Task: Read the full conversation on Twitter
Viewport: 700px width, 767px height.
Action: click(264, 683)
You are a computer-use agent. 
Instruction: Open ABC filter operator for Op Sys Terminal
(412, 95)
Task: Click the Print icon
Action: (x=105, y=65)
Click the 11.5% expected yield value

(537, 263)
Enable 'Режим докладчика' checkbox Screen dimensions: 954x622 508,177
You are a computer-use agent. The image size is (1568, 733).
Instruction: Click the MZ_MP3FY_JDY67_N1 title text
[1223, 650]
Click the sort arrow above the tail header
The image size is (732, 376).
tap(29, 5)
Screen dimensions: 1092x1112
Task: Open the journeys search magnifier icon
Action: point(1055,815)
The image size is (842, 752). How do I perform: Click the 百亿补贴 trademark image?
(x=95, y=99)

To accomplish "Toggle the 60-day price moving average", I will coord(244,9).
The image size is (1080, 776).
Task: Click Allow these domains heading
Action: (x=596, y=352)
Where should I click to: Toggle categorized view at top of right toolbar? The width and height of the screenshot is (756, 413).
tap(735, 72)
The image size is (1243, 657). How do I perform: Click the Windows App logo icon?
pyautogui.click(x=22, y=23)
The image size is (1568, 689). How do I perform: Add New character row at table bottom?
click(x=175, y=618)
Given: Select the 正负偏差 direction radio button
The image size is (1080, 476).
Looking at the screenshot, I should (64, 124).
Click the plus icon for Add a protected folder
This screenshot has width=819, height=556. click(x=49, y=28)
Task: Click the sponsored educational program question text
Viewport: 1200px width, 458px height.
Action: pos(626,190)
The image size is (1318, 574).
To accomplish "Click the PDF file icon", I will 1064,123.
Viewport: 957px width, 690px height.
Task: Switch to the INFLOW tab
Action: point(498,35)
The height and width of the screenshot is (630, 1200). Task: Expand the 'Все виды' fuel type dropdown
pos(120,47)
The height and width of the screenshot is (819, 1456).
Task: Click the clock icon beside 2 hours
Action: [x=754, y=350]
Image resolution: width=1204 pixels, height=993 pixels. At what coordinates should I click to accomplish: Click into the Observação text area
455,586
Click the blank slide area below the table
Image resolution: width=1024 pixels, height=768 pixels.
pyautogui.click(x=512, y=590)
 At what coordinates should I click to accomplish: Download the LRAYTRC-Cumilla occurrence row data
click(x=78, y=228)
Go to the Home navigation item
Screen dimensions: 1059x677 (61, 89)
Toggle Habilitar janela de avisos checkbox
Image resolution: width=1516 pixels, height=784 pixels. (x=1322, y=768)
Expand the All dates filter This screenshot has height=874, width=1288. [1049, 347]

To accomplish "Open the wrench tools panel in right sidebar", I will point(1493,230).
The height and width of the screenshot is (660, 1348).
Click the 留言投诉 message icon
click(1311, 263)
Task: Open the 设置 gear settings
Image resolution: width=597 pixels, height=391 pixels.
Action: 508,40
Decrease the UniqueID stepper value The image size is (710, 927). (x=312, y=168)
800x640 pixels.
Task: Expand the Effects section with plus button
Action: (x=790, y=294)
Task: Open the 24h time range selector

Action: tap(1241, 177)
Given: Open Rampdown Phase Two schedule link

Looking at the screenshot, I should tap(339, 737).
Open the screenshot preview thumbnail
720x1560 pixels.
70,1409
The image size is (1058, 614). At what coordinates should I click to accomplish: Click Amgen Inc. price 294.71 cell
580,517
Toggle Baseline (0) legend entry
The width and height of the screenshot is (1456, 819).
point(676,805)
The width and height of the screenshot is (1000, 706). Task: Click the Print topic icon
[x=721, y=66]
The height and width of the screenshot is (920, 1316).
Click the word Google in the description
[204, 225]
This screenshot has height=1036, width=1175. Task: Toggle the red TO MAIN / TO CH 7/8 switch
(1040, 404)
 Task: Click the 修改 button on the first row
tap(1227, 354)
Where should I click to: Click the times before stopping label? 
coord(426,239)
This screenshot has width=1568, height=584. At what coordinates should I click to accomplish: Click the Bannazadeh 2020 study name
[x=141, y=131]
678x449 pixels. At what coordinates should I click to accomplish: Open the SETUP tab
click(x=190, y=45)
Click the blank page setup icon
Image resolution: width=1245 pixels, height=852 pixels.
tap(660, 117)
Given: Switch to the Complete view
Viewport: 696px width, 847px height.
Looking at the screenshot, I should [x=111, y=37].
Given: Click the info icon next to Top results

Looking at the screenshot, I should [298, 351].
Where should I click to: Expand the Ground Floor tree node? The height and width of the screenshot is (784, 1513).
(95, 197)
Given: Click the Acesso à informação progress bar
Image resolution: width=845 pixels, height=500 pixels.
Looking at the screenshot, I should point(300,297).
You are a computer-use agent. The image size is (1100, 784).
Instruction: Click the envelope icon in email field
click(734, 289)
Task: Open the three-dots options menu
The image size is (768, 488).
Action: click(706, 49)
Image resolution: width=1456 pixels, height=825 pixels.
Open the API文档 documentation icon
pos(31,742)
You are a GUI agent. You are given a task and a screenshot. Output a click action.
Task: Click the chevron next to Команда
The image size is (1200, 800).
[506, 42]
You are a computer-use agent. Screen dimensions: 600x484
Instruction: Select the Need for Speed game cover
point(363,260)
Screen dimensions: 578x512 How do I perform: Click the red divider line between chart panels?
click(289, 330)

▶ **Set problem**
Return the records from their first line through the line containing "pyautogui.click(x=22, y=23)", including both of those lines, without changing anything.

▶ **Written answer**
Task: Read the full conversation on Twitter
Viewport: 700px width, 767px height.
Action: click(264, 683)
You are a computer-use agent. 
Instruction: Open ABC filter operator for Op Sys Terminal
(412, 95)
Task: Click the Print icon
Action: (x=105, y=65)
Click the 11.5% expected yield value

(537, 263)
Enable 'Режим докладчика' checkbox Screen dimensions: 954x622 508,177
You are a computer-use agent. The image size is (1568, 733).
Instruction: Click the MZ_MP3FY_JDY67_N1 title text
[1223, 650]
Click the sort arrow above the tail header
The image size is (732, 376).
tap(29, 5)
Screen dimensions: 1092x1112
Task: Open the journeys search magnifier icon
Action: point(1055,815)
The image size is (842, 752). How do I perform: Click the 百亿补贴 trademark image?
(x=95, y=99)

To accomplish "Toggle the 60-day price moving average", I will coord(244,9).
The image size is (1080, 776).
Task: Click Allow these domains heading
Action: (x=596, y=352)
Where should I click to: Toggle categorized view at top of right toolbar? The width and height of the screenshot is (756, 413).
tap(735, 72)
The image size is (1243, 657). How do I perform: Click the Windows App logo icon?
pyautogui.click(x=22, y=23)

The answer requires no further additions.